[Collected data entries]
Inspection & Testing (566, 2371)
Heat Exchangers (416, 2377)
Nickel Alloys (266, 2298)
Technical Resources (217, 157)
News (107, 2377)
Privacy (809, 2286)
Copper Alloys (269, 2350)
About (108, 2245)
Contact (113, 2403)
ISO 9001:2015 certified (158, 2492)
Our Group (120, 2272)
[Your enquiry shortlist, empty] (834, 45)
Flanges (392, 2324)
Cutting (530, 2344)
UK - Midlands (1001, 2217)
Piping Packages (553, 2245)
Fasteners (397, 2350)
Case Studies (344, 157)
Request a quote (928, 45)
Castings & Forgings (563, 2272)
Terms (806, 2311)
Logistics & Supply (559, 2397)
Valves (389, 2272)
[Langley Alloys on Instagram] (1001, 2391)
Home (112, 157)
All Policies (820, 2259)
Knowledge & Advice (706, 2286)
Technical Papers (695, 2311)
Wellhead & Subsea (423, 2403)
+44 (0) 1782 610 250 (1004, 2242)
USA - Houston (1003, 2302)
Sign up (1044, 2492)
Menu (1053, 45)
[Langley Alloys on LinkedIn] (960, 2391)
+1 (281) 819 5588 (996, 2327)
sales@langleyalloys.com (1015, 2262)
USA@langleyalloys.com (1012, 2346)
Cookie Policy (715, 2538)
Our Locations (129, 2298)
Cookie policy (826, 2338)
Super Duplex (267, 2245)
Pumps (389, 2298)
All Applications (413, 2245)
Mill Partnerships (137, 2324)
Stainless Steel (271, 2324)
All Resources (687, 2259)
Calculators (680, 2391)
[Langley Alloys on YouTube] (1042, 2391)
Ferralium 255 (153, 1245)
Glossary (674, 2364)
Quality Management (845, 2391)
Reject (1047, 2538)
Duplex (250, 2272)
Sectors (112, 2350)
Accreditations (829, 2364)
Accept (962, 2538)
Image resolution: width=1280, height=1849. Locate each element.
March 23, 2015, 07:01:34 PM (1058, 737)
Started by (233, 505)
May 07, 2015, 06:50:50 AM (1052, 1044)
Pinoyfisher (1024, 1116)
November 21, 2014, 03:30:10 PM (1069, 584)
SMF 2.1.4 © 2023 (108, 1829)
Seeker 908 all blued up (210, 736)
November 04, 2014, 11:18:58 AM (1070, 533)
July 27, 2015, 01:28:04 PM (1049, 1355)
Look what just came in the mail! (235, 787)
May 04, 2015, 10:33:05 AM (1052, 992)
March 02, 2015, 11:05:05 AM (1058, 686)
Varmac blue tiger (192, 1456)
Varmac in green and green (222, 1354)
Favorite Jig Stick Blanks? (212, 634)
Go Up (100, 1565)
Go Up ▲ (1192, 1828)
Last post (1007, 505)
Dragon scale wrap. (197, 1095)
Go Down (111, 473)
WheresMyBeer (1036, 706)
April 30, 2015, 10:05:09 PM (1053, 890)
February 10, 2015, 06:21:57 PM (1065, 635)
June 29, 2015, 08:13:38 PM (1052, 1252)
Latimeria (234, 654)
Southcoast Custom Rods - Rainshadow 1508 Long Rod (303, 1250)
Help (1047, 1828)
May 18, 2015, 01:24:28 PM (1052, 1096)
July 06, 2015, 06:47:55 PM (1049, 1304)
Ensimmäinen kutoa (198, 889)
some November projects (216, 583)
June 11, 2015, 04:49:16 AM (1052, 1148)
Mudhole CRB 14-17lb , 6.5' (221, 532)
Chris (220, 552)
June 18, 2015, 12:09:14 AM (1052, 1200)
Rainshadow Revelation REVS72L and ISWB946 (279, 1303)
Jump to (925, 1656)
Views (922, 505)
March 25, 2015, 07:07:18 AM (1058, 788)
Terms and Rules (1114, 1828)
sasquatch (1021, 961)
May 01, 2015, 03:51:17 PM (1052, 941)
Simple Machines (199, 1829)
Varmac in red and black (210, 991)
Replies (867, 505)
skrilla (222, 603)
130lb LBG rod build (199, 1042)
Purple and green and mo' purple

* [YOUR ASSIGNMENT] Search the entries above for the word "November", and copy every line where it occurs.

* [RESPONSE BOX]
November 21, 2014, 03:30:10 PM (1069, 584)
November 04, 2014, 11:18:58 AM (1070, 533)
some November projects (216, 583)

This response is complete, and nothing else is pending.